Essential blackmail/money laundering-core

god i would love to know what dirt they had on Jennifer Garner and Kevin Spacey to make them do this

How often do you think movies like these are fronts for money laundering?

Do you guys think Christopher Walken did it just for the work/$$?

>"me" with an arrow just in case nobody can understand the premise
It has to be a satire of Sandler comedies and might be genuinely funny, at least I'm strongly hoping so for Spacey's sake. A premise that's this fucking retarded surely can't exist in 2016...

I feel bad for the cat the most, little fucker looks adorable, deserves better than this.

moviepilot.com/posts/3879908

>As we learned by both of these films, family values is the main issue. In 'Click' Morty gives Michael a remote to show him how to be a better family man. In 'Nine Lives' Felix gives Tom a cat to show him how to become a better family man.
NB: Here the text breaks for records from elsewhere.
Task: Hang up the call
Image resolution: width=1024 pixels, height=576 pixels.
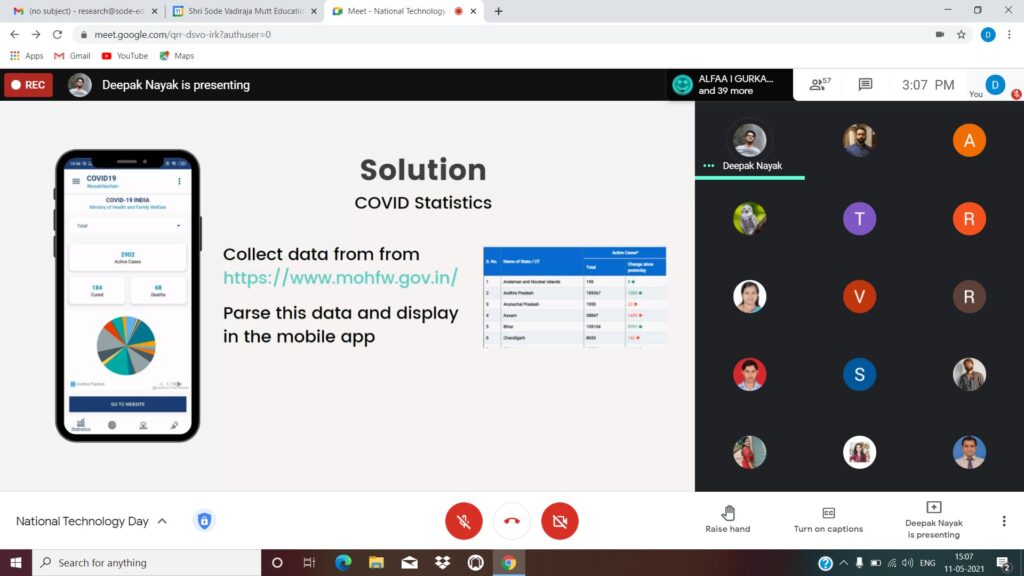Action: (512, 521)
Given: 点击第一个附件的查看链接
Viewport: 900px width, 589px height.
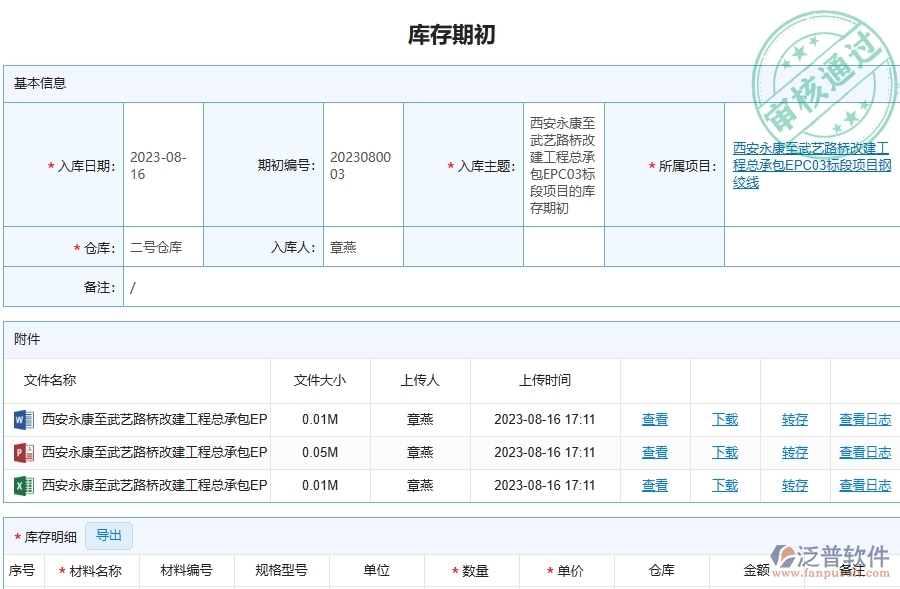Looking at the screenshot, I should [655, 419].
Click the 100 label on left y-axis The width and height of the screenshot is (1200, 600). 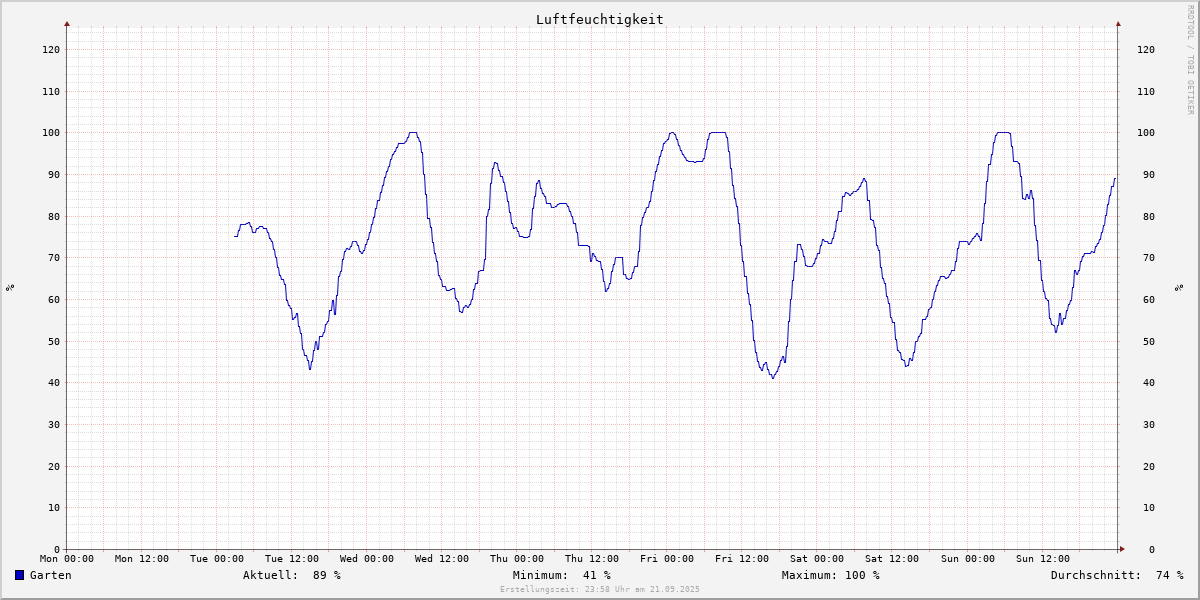[x=51, y=132]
In both films one character is sent to a troubled family to bring them together by doing the extreme. Is Christoper Walken's character....dare i say...an angel?

Jennifer Garner I expect this from, Kevin Spacey should be above this kind of shit.

I'm honestly convinced every movie that Sony Pictures shits out these days is connected to money laundering

>Is Christoper Walken's character....dare i say...an angel?
Read this in walkens voice

>putting his life on paws

I think he did it just because he could and didn't give any fucks (coinciding with most of his filmography, bless you Christopher).

Passion project

I'm digging the color scheme

>directed by Barry Sonnenfeld
>the same Barry Sonnenfeld that made Get Shorty, and Men In Black

I weep for humanity.

hehe

Not to mention the Addams Family movies, fuck that is depressing.
Get Shorty is such an under appreciated film.

>just meow my shit up

How many times has this premise been done?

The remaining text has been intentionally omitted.